[Collection entries]
BEGIN
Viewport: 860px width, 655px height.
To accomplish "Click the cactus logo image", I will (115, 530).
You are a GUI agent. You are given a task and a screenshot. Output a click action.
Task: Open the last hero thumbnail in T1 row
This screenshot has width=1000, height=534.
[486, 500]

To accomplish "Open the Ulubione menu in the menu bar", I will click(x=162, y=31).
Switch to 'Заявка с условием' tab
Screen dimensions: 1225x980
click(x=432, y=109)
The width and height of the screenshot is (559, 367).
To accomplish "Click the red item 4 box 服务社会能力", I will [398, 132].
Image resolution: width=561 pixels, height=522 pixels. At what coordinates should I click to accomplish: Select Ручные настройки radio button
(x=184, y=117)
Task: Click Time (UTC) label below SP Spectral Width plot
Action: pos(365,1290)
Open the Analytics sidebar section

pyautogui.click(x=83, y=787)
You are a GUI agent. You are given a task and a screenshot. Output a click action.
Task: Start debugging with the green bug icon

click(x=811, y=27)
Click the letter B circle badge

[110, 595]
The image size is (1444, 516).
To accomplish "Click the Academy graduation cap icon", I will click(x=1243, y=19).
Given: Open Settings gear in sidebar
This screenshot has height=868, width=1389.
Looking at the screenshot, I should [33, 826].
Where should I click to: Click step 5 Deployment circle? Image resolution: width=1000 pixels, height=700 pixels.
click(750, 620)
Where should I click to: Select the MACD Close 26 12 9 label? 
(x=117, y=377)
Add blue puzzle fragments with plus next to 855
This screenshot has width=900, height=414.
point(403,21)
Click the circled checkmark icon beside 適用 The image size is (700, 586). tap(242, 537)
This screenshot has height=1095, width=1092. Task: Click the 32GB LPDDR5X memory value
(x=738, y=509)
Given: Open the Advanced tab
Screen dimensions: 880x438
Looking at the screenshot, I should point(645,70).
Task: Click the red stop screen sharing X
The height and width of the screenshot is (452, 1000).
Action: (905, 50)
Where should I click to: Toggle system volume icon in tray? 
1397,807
END
Job:
Format the records from the line containing "Click the circled" through the line containing "Looking at the screenshot, I should point(645,70)." as a Markdown table with the columns Row and Line, leaving out any blank lines.

Reply to the task:
| Row | Line |
|---|---|
| 1 | Click the circled checkmark icon beside 適用 The image size is (700, 586). tap(242, 537) |
| 2 | This screenshot has height=1095, width=1092. Task: Click the 32GB LPDDR5X memory value |
| 3 | (x=738, y=509) |
| 4 | Given: Open the Advanced tab |
| 5 | Screen dimensions: 880x438 |
| 6 | Looking at the screenshot, I should point(645,70). |